◆ **What needs to be done**
Retype, word for word, each line between the lines holding "Transparensmeddelande (131, 265)" and "服务支持 (478, 61)", inclusive, and leave the rest of the data alone.

◆ **Records shown**

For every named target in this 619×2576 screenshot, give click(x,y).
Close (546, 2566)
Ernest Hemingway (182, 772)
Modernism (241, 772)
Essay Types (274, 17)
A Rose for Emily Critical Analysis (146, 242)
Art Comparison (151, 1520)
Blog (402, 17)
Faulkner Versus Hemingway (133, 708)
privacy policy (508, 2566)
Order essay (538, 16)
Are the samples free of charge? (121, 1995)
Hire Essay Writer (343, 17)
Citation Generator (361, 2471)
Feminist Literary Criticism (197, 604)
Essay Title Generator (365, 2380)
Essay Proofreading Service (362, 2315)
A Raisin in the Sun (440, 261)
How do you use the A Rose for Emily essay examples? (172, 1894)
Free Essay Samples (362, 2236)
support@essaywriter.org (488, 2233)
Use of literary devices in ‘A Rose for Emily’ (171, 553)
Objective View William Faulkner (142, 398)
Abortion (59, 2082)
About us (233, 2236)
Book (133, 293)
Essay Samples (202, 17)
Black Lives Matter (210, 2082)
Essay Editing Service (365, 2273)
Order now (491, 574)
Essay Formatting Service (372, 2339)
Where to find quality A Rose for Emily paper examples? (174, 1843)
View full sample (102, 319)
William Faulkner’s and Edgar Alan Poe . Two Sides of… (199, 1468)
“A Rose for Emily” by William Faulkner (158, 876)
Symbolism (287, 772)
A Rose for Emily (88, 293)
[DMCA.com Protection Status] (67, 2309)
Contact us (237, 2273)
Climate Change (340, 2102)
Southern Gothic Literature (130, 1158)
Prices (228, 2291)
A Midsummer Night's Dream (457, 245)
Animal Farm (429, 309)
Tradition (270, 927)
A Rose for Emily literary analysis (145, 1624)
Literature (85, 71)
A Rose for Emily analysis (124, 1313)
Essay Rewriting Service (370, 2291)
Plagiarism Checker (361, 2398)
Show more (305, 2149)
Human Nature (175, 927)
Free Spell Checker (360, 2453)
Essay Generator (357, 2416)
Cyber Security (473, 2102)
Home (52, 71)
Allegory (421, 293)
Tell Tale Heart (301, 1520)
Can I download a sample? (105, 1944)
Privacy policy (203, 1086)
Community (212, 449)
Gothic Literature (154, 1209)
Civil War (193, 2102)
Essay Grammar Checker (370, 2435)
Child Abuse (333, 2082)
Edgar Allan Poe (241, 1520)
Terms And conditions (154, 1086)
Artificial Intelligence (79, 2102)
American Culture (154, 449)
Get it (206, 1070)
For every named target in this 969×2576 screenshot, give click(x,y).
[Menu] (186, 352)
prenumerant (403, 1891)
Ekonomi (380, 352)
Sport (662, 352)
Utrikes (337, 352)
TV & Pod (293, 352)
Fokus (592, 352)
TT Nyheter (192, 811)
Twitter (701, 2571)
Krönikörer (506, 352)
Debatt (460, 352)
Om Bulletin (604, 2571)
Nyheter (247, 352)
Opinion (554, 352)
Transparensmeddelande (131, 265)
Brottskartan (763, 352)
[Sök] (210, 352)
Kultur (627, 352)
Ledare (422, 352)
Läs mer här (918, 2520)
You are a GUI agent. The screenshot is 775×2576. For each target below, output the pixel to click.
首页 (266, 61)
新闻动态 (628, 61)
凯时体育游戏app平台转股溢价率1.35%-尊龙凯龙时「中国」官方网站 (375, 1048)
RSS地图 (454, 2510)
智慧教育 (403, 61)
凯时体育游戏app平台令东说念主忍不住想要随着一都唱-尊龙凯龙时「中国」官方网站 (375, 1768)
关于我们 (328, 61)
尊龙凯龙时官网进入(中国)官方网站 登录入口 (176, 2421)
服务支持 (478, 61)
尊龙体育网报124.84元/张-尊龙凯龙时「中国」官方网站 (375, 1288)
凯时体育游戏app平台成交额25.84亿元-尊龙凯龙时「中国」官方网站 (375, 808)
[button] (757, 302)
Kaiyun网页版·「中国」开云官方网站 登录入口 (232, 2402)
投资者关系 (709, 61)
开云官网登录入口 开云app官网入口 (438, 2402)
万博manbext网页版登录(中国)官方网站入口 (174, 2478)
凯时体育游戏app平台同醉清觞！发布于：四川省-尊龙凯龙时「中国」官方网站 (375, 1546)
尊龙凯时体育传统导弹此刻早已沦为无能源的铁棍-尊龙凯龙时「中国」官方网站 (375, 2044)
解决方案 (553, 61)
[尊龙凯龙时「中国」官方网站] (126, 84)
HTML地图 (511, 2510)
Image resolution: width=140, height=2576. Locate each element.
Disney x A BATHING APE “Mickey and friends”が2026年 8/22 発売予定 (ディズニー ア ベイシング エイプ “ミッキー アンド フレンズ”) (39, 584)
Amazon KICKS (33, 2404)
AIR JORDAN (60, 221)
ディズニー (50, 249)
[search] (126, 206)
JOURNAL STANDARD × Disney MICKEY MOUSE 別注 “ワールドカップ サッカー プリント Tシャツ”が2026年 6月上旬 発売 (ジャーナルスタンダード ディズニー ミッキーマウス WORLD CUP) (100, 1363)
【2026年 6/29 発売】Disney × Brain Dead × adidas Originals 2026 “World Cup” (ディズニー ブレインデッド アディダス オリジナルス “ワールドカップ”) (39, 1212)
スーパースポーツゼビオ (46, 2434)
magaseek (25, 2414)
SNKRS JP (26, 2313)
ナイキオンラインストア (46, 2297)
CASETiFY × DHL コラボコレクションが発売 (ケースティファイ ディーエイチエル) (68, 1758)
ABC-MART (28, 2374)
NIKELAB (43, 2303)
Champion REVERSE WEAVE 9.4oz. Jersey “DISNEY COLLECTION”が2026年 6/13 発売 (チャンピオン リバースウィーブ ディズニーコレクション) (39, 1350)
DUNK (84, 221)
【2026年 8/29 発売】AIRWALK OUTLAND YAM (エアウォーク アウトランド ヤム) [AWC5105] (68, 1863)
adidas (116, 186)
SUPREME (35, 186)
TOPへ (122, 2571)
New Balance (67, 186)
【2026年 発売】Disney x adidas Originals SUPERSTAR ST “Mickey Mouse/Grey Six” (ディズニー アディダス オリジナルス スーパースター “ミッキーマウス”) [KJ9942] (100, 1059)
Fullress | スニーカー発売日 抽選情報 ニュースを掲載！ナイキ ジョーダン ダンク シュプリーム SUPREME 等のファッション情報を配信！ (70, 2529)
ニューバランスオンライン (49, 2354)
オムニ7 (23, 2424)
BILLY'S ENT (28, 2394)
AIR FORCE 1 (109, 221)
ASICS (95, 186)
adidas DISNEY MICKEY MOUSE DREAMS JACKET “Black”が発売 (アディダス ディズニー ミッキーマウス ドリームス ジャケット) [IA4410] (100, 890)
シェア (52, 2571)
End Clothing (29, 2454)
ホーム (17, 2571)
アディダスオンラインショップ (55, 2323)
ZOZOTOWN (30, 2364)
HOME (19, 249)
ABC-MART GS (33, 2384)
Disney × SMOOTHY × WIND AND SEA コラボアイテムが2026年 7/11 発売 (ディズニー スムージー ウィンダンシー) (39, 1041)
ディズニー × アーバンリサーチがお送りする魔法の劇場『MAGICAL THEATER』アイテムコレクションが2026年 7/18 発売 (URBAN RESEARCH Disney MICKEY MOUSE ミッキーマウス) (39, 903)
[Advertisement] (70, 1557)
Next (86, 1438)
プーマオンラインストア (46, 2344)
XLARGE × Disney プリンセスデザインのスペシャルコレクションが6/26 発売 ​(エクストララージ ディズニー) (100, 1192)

◆ **Solution for this problem**
Transparensmeddelande (131, 265)
Brottskartan (763, 352)
[Sök] (210, 352)
Kultur (627, 352)
Ledare (422, 352)
Läs mer här (918, 2520)
You are a GUI agent. The screenshot is 775×2576. For each target below, output the pixel to click.
首页 (266, 61)
新闻动态 (628, 61)
凯时体育游戏app平台转股溢价率1.35%-尊龙凯龙时「中国」官方网站 (375, 1048)
RSS地图 (454, 2510)
智慧教育 (403, 61)
凯时体育游戏app平台令东说念主忍不住想要随着一都唱-尊龙凯龙时「中国」官方网站 (375, 1768)
关于我们 (328, 61)
尊龙凯龙时官网进入(中国)官方网站 登录入口 (176, 2421)
服务支持 (478, 61)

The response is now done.